### SHORT PROBLEM 1
Answer these questions about the forum thread on cyrus and courier:
(a) Which file holds the only setting the first poster ever changed?
(b) In which mail program did Scheich's SSL connection hang?
(c) Which section of the Desktop Guide did guero61 follow?

### PAGE EXCERPT
I'm not sure if you guys know this or not.  It confused me for some time, that's for sure.  I'm not sure if I'm stupid for not realizing this, or what.

When you run 'cyradm --user cyrus localhost' it won't prompt you for a password, it just waits (this is why i thought it wasn't working).  If you type in your password there that you did with the 'saslpasswd2 cyrus' it will work.  This works for me without plaintext passwords.

The only setting I ever changed was in "/etc/imapd.conf".  I uncommented the line "sasl_pwcheck_method:   saslauthd"

----------

## Scheich

 *logiqal wrote:*   

> I'm not sure if you guys know this or not.  It confused me for some time, that's for sure.  I'm not sure if I'm stupid for not realizing this, or what.
> 
> When you run 'cyradm --user cyrus localhost' it won't prompt you for a password, it just waits (this is why i thought it wasn't working).  If you type in your password there that you did with the 'saslpasswd2 cyrus' it will work.  This works for me without plaintext passwords.

 

oh my god, thank you so much for that hint! I could embrace you, I was close to eternal despair...  :Very Happy: 

----------

## metacove

I've ran cyrus for many years and I am beginning to get frustrated with it. The setup and structure of courier-imap seems more appealing to me lately.

----------

## Scheich

courier looked very appealing to me, I've taken the challenge and used the full courier-package to get the "fully integrated" system.

After setting up a lot (which is really quite nicely) I started all the stuff, and treid the esmtpd. With my preferred SSL I couldn't do anything, it just hangs up with my balsa.

Over usual smtp/25 I could send mails nicely, but they all disappear in nirvana without any entry in the logs.

So I'm back to postfix, and therefor cyrus, which right now works quite beautifully for me, except for:

- enable POP3 without APOP, which might be needed by others

- integrate SpamAssassin and sieve-filtering

It sounds manageble at least.  :Smile: 

----------

## guero61

Courier was incredibly simple for me, but I just used the courier-imap with postfix/mutt.  Charming little setup, but may not be so easy for other installations.  Followed the Desktop Guide section 6

----------

### DATASET CONTENT
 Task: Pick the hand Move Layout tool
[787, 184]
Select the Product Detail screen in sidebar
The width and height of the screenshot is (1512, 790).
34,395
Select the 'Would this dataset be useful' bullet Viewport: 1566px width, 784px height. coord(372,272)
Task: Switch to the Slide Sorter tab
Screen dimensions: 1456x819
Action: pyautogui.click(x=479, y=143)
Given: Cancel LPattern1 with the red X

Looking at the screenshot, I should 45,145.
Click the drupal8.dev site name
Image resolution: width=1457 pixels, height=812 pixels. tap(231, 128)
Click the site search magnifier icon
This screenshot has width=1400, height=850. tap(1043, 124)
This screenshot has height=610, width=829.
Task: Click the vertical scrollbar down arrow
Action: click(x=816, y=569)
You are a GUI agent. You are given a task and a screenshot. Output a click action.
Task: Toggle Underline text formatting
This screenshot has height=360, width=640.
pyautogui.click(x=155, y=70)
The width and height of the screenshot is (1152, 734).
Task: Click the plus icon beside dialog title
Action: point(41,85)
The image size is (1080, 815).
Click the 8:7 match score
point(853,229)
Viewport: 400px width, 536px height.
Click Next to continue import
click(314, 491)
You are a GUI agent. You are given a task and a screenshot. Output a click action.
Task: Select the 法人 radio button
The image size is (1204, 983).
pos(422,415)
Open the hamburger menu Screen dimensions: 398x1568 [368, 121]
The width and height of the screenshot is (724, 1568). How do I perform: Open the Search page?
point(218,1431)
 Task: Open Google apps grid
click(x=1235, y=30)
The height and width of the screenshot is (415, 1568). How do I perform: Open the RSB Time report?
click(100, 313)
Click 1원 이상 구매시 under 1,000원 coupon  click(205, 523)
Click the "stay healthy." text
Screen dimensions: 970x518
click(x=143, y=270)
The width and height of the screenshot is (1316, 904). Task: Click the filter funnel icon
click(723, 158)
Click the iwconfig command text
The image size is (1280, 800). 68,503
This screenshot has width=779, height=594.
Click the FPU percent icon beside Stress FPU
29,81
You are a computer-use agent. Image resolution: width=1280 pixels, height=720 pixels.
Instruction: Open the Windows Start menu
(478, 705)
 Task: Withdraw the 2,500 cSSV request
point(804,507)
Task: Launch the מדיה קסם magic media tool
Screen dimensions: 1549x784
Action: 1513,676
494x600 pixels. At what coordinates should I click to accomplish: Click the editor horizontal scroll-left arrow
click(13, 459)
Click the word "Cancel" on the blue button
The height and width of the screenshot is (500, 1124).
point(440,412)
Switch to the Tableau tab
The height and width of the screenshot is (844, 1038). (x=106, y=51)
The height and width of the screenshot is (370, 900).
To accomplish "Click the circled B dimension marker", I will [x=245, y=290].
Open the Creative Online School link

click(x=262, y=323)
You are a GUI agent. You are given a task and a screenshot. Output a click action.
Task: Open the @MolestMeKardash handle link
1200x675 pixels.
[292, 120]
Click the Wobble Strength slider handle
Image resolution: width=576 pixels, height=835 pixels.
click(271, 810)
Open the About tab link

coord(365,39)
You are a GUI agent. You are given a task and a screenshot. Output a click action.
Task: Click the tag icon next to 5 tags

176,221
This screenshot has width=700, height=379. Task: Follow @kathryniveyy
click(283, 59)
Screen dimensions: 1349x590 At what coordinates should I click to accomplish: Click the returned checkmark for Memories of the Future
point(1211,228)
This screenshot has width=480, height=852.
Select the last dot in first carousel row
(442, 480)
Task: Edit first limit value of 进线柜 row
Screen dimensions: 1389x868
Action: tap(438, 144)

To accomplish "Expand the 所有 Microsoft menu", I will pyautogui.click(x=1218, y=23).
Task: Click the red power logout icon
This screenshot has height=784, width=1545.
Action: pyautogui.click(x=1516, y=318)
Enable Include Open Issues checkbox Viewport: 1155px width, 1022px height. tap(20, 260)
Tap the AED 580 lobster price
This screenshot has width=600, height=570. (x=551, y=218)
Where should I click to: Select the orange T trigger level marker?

### SHORT PROBLEM 2
Write out the records word for word, starting at the first one and ending at the line that contains "Action: click(x=816, y=569)".

### EXERCISE ANSWER 1
(a) "/etc/imapd.conf"
(b) balsa
(c) Section 6

### EXERCISE ANSWER 2
 Task: Pick the hand Move Layout tool
[787, 184]
Select the Product Detail screen in sidebar
The width and height of the screenshot is (1512, 790).
34,395
Select the 'Would this dataset be useful' bullet Viewport: 1566px width, 784px height. coord(372,272)
Task: Switch to the Slide Sorter tab
Screen dimensions: 1456x819
Action: pyautogui.click(x=479, y=143)
Given: Cancel LPattern1 with the red X

Looking at the screenshot, I should 45,145.
Click the drupal8.dev site name
Image resolution: width=1457 pixels, height=812 pixels. tap(231, 128)
Click the site search magnifier icon
This screenshot has width=1400, height=850. tap(1043, 124)
This screenshot has height=610, width=829.
Task: Click the vertical scrollbar down arrow
Action: click(x=816, y=569)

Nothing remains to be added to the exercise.